*** Opening of Supplied passage ***

World Health Day 2021: DevComs Frowns At Inequality In Accessing Healthcare In NIgeria

    File photo: Participants at the DEVCOMS World Population Day annual Media Forum in Kaduna on July 11, 2018.

    By KATO P. LADAN, Kaduna

    As we celebrate this year’s World Health Day the Development Communication Network (DEVCOMS) has called on the Nigerian government, at all levels, to provide equitable healthcare coverage to all citizens to reduce the impact of health emergencies on Nigerians.  

    In a statement signed by its Head of Operation, Akinlolu Akinpelumi, made available to our correspondent, DEVCOMS said that the ongoing CoronaVirus (COVID-19) pandemic has shown the fragile nature of health care services and coverage in the country a situation has been worsened by the ongoing strike by resident doctors across the country.  

    It said that the actions of the doctors are a direct result of age-long disagreements with the government, an action that impacts more on vulnerable groups across the country.
    “We, at Development Communications (DevComs) Network, condemn the unequal access to healthcare delivery between the general populace and government officials, political leaders, traditional rulers, and the majority of the affluent in the society.
     “Majority of Nigerians struggle daily to make ends meet and put food on the table.  Most of them still live below poverty lines and the advent of COVID-19 has shown the unequal distribution of wealth in the country.
    “Though Nigeria is a resource-rich country, the majority of citizens continue to wallop in poverty.  This has led to a lot of problems in the country from insecurity to lack of many social amenities including steady electricity supply,  portable water, and so on.

*** Close of Supplied passage ***
*** Opening of Recorded information ***

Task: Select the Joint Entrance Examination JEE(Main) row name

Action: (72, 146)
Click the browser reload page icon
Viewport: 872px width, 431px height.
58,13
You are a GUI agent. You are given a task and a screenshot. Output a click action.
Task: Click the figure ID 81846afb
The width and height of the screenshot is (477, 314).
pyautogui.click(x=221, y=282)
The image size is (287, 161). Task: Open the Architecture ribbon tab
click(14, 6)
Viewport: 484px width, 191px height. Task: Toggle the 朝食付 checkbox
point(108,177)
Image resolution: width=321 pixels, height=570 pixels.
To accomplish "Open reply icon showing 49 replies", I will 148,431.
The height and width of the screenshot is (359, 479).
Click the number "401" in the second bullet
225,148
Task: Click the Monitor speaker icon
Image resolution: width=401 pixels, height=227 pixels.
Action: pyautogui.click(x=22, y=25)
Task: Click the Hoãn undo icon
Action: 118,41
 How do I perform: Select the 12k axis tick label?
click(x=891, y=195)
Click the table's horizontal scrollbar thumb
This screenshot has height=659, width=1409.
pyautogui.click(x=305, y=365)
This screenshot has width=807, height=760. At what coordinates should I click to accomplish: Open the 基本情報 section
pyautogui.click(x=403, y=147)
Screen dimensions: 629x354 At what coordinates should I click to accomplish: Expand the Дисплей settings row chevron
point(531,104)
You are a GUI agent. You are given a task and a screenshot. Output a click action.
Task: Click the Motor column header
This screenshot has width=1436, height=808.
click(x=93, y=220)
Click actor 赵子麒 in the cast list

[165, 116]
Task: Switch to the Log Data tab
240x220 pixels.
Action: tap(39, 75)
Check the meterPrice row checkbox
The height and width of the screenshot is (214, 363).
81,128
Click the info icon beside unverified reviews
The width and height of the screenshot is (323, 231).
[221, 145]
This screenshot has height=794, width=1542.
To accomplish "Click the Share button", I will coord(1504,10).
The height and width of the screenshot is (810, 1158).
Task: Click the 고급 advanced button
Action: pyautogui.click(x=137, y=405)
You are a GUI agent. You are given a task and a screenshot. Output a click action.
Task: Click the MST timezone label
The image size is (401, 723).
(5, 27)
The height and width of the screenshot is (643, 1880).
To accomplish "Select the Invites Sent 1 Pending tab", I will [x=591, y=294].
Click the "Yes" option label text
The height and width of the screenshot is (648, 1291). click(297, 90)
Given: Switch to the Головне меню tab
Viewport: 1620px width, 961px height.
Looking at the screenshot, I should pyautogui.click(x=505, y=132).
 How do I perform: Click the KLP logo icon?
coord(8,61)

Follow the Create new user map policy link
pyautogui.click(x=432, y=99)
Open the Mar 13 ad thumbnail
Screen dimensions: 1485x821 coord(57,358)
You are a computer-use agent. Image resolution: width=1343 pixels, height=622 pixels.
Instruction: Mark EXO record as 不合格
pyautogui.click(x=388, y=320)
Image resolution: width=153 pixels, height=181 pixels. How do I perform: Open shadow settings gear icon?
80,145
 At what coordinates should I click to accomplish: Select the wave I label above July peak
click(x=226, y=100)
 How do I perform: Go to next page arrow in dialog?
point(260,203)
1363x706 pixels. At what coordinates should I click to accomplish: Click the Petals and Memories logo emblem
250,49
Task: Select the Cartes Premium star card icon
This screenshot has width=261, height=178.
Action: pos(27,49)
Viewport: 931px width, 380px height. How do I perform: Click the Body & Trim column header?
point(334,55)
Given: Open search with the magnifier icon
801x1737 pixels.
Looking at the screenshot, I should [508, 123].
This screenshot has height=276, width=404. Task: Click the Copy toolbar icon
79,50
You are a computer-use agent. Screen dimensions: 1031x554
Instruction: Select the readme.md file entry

*** Close of Recorded information ***

__To do__
[a] Reproduce the part of the World Health Day article that starts at "By KATO P. LADAN, Kaduna" and ends at "groups across the country.".
[b] According to the World Health Day article, who signed the DEVCOMS statement?
[c] Continue the World Health Day article from the point where it stops.

__Answers to the problems__
[a]
By KATO P. LADAN, Kaduna

    As we celebrate this year’s World Health Day the Development Communication Network (DEVCOMS) has called on the Nigerian government, at all levels, to provide equitable healthcare coverage to all citizens to reduce the impact of health emergencies on Nigerians.  

    In a statement signed by its Head of Operation, Akinlolu Akinpelumi, made available to our correspondent, DEVCOMS said that the ongoing CoronaVirus (COVID-19) pandemic has shown the fragile nature of health care services and coverage in the country a situation has been worsened by the ongoing strike by resident doctors across the country.  

    It said that the actions of the doctors are a direct result of age-long disagreements with the government, an action that impacts more on vulnerable groups across the country.

[b] Akinlolu Akinpelumi, the Head of Operation of DEVCOMS, signed it.

[c]
    “All these impact on the health of the populace and lack of good health indices is an indicator that we are not thriving as a country, says Akin Jimoh, DevComs Program Director.
    “The Nigerian government needs to do more for the populace no matter who is in power in the country,” he adds.
    “COVID-19 has hit all nations with a greater impact on communities and vulnerable groups, with limited access to high-quality health care and a high burden of disease and infirmities.  
    “According to the World Health Organisation (WHO), the COVID-19 pandemic has shown that “some people are able to live healthier lives and have better access to health services than others – entirely due to the conditions in which they are born, grow, live, work and age.”
    “We call on the Nigerian government to address health inequalities in the country and provide a conducive environment for citizens to thrive in good health.  Failure to provide equitable access to quality healthcare is unfair to Nigerians.”